At last, after 24 years of reflection, Professor Flynn has felt able to disburden himself of a ambitious general book[1] aimed at explaining the “massive rise in IQ” during the 20th century, an effect which now carries his name.


The results are curious. To be sure, Flynn has wished to write a popular book of general interest, not devoid of some philosophical self-indulgence, and to achieve both “critical acumen” (a pet concept) and judicious inoffensiveness. He includes for aficionados much of the psychometric test data which support his finding of long-term secular gains in IQ in tabular form.

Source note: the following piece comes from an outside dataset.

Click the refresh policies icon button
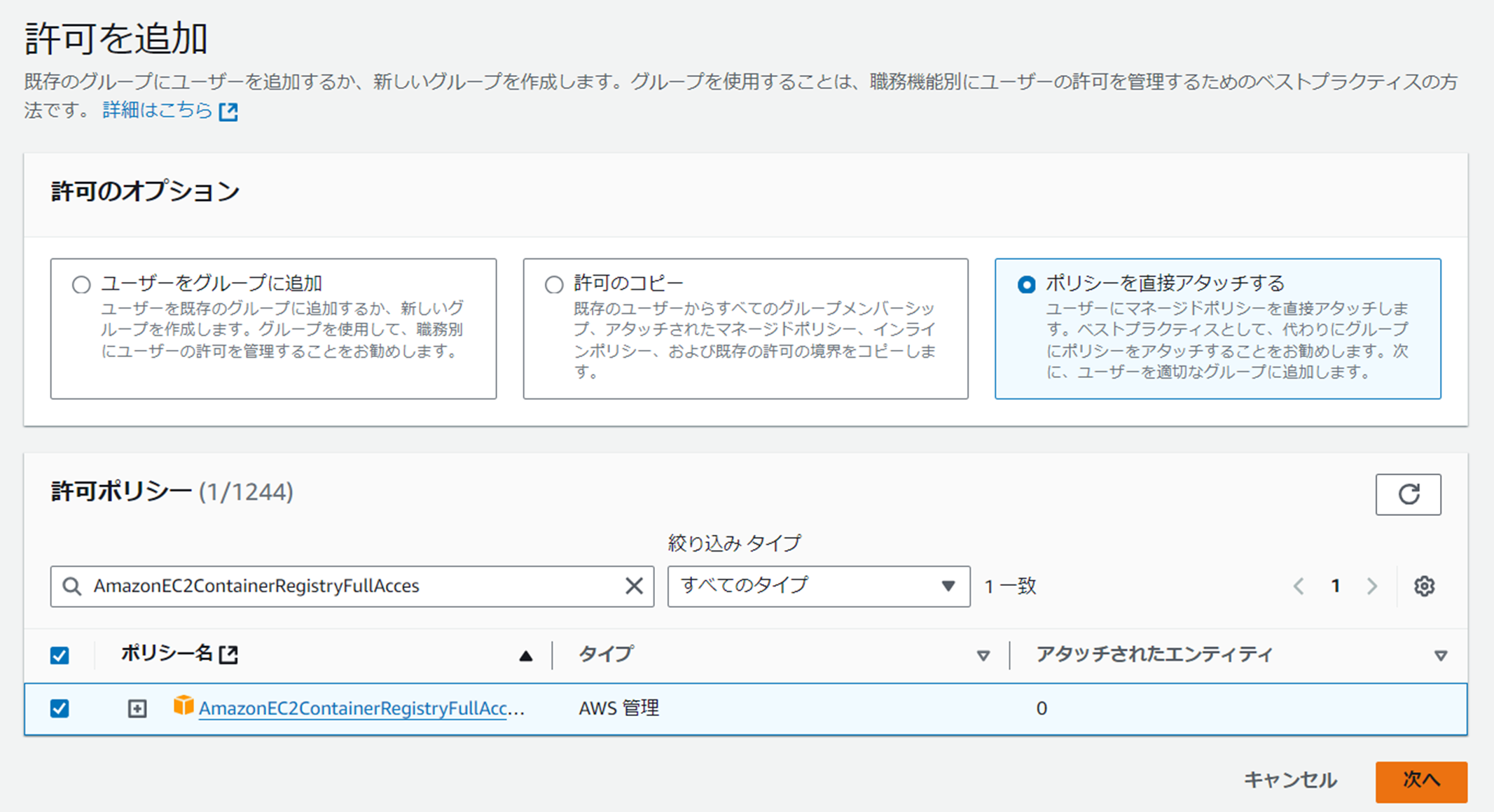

Many debates regarding intelligence are both vexed and thorny, so it is helpful that his general account is careful to avoid animosity and welcomes the contending parties within the congenial circle of his “humane egalitarianism”.


However, I do have some criticisms:  

  1. It is actually quite difficult to discover what he does think. Eventually he admits — in the final chapter — to what must be described as an extreme form of environmentalism (an increasingly complex post-industrial society has amplified cognitive skills). This is partly because his manner of exposition is amazingly diffuse.
  2.  Flynn seems surprisingly uninterested in psychometrics and test construction as such. What is universally known as the ACID profile he calls, for some reason, the AICD profile. Yet, as I will argue, these topics may contain a large part of the relevant explanation.
  3. Flynn mentions his background as a moral philosopher and seems disinclined to do any original research into the questions that interest him (though he is generous in suggesting research designs to others). The consequence is that the book is a hash of opinions, mostly unsupported by factual evidence. This does not detract from its stimulating properties but cumulatively leads to some confusion and frustration in the specialist reader.
  4. The book is quite carelessly written, much of it apparently dictated, and poorly proofed: words are missing and the expression is often rough. It reads like a draft. Though often amusing and direct, the manner is frequently somewhat crackerbarrel.


Missing not only from Flynn’s account, but from most other discussions of this topic which has excited so many experts, is any discussion of the vastly changed technology of psychometric assessment. We expect a car built in 2000 to be a great deal more powerful than one built in 1910. Particularly since 1960, when Georg Rasch published his innovative account of test construction theory,[2] and 1980 when, after a 20 year lag during which the penny dropped, the technology of item response theory (IRT) has radically streamlined test administration. Older tests now look like what they are — museum pieces — simply because of their gross superfluity of items. We no longer find it acceptable that a new test should be published that does not utilise IRT-based scaling.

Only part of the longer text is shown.